Source:
BANGKOK - Investors in Asia dumped stocks Friday as weak economic indicators from major nations intensified fears of a new global recession, although a joint call to action by the Group of 20 nations helped calm markets in Europe.
Oil prices stabilized near $81 a barrel after diving to a near seven-week low on Thursday. The dollar was down against the yen and the euro.
European stocks rose tentatively after a day of steep losses Thursday. Britain's FTSE 100 added 0.1 percent to 5,046.44. Germany's DAX rose 0.4 percent to 5,184.14 and the CAC-40 in Paris gained 0.1 percent to 2,784.53.
Wall Street was set for a higher opening after a statement from the Group of 20 major economies pledged a strong and coordinated response to the European debt crisis and weak economic growth in the United States and other countries. Dow Jones industrial futures rose 0.7 percent to 10,727 while S&P futures were 0.8 percent higher at 1,132.70.
Asian shares were pulled down earlier Friday by a raft of bad economic news including signs of a manufacturing downturn in China that could reduce its demand for commodities and industrial components from other nations.
Hong Kong's Hang Seng fell 1.4 percent to 17,668.83 after losing nearly 5 percent the day before. Taiwan's TAIEX dropped 3.6 percent to close at a two-year low of 7,046.22. Australia's S&P/ASX 200 index fell 1.6 percent to 3,903.20.
South Korean shares took a large hit, with the Kospi tumbling 5.7 percent to 1,697.44. Mainland China's Shanghai Composite Index lost 0.4 percent to 2,433.16. Japan's market was closed for a holiday.
A closely watched survey in Europe indicated a recession could be on the way there, and a manufacturing survey suggested a slowdown in China, which has been one of the hottest economies. Employment figures in the U.S. remained weak. Adding to the woes: Singapore said Friday that inflation jumped to a three-year high in August as housing and transportation costs rose despite an economic slowdown.

Information provided:
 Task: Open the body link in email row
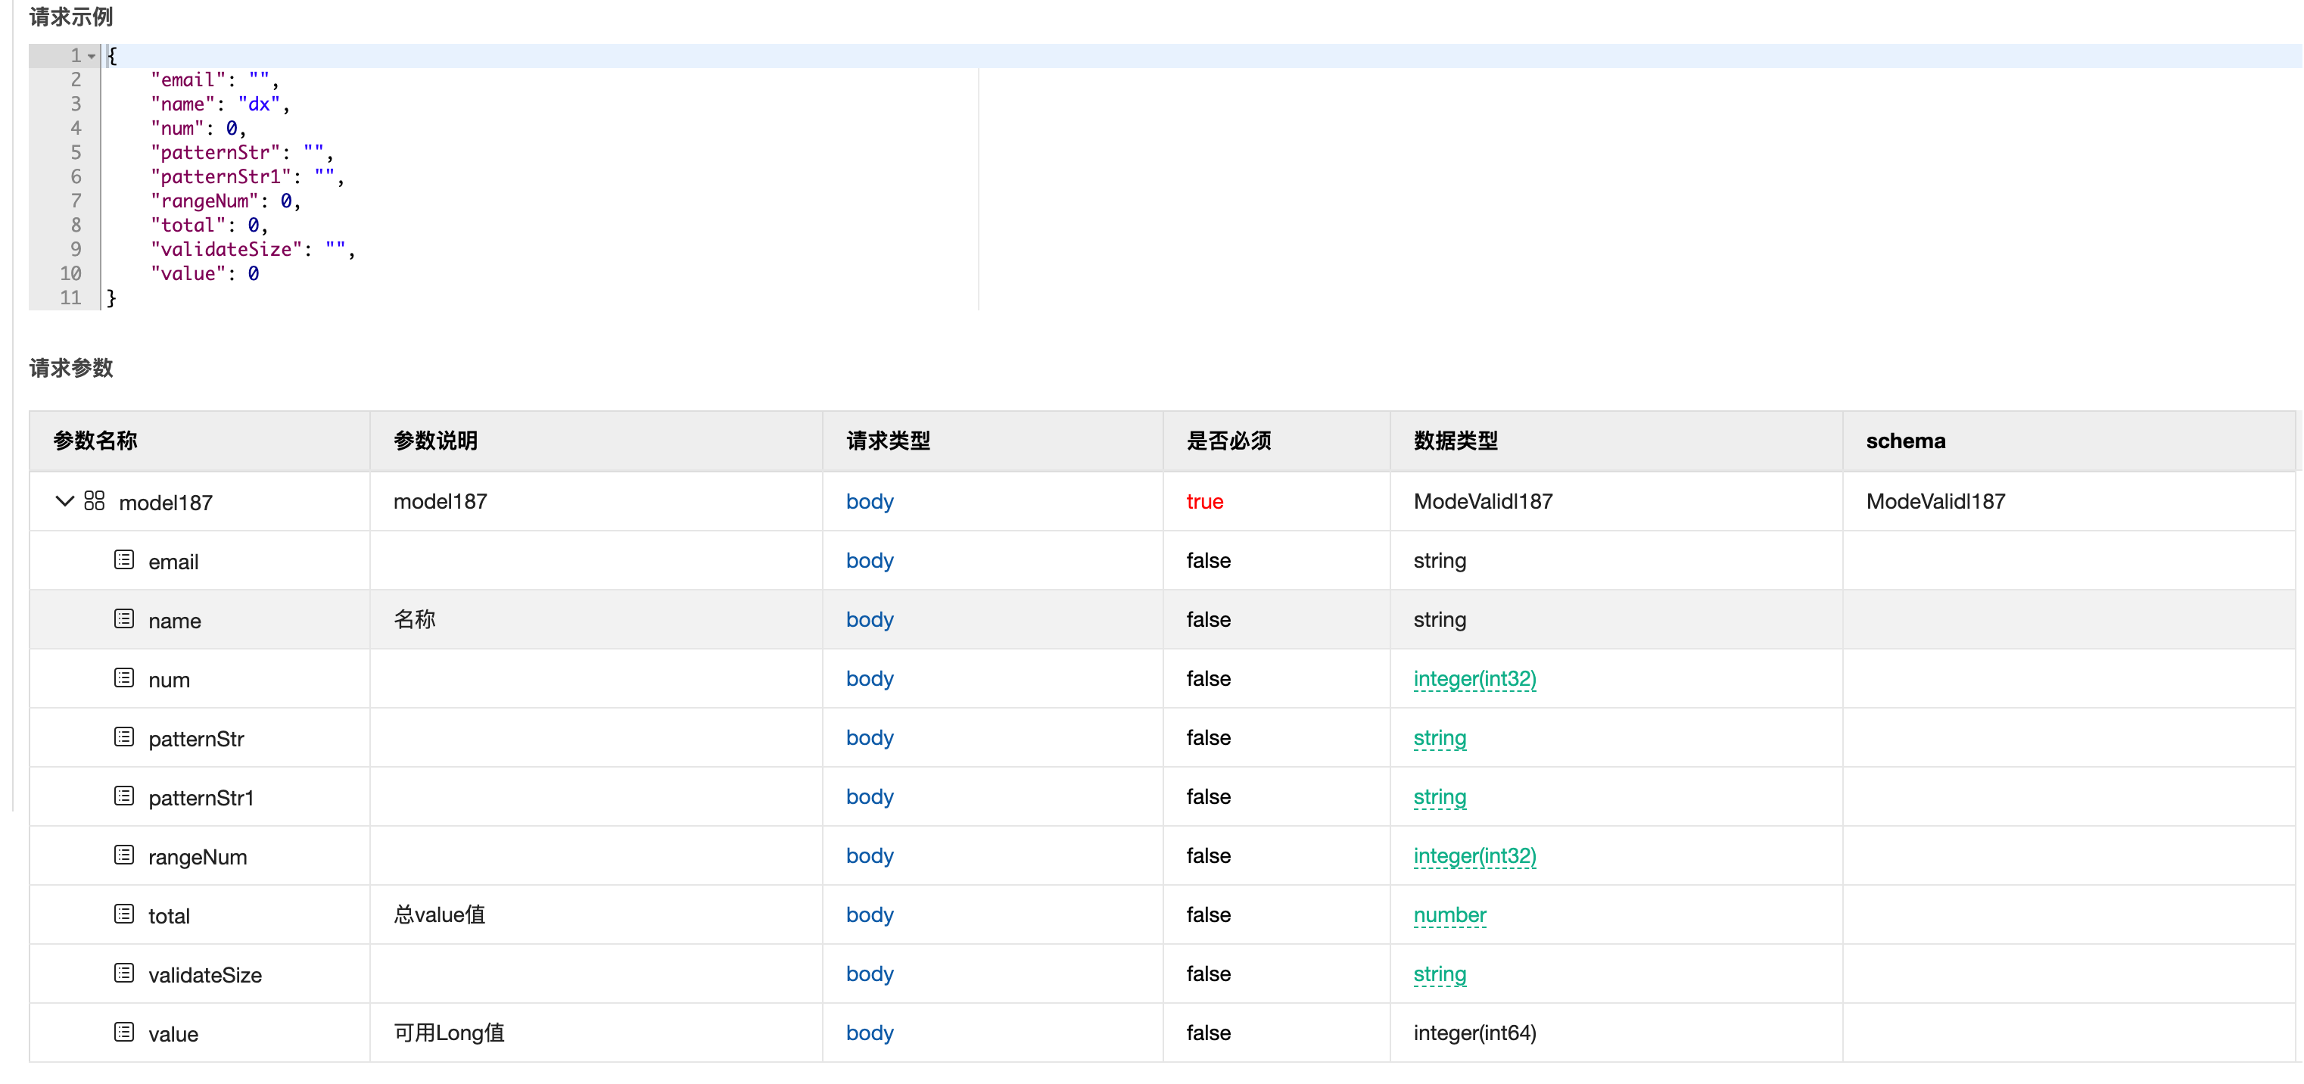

Requirement 1: Write out the market report word for word, everything from "Asian shares were" down to "from other nations.".
Requirement 2: Continue the report on the Asian stock selloff from where it stops.
The material comes from a different source than the market report.

Written answer 1:
Asian shares were pulled down earlier Friday by a raft of bad economic news including signs of a manufacturing downturn in China that could reduce its demand for commodities and industrial components from other nations.

Written answer 2:
"I think the most important thing is Europe and America are both entering into recession at the same time, and the governments failed to take decisive action to stop the decline," said Francis Lun, managing director of Lyncean Holdings Ltd. in Hong Kong. "Investors are disappointed and fear a global recession. So that's why investors are getting out of shares."
Lun also blamed "political squabbling" in the U.S. that is preventing President Barack Obama from spending the money needed to create a jobs program with real impact.
Meanwhile, Canada's finance minister had harsh words for Europe. On Thursday, he warned of a second financial meltdown on the scale of 2008 if Europe doesn't take decisive action to recapitalize its banks and deal with the Greek debt crisis.
"There's some justified frustration with respect to the lack of political decisiveness in Europe," Finance Minister Jim Flaherty said. "The markets are reacting."
Flaherty said Greece and other severely indebted nations must be made to follow through with austerity programs to bring down spending, and Europe must put up the billions of dollars that will be needed to ensure banks don't fail.
In Hong Kong trade, Zijin Mining Group Co., China's biggest gold miner, fell 7.8 percent amid a price drop in the precious metal as investors sold gold to raise cash.
Stocks in Seoul slumped amid signs of weakness in China. Hyundai Heavy Industries Co., the world's biggest shipbuilder, slumped 8.1 percent. Hynix Semiconductor, the world's second-largest memory chip maker, fell 6 percent. Steel giant POSCO fell 6.2 percent.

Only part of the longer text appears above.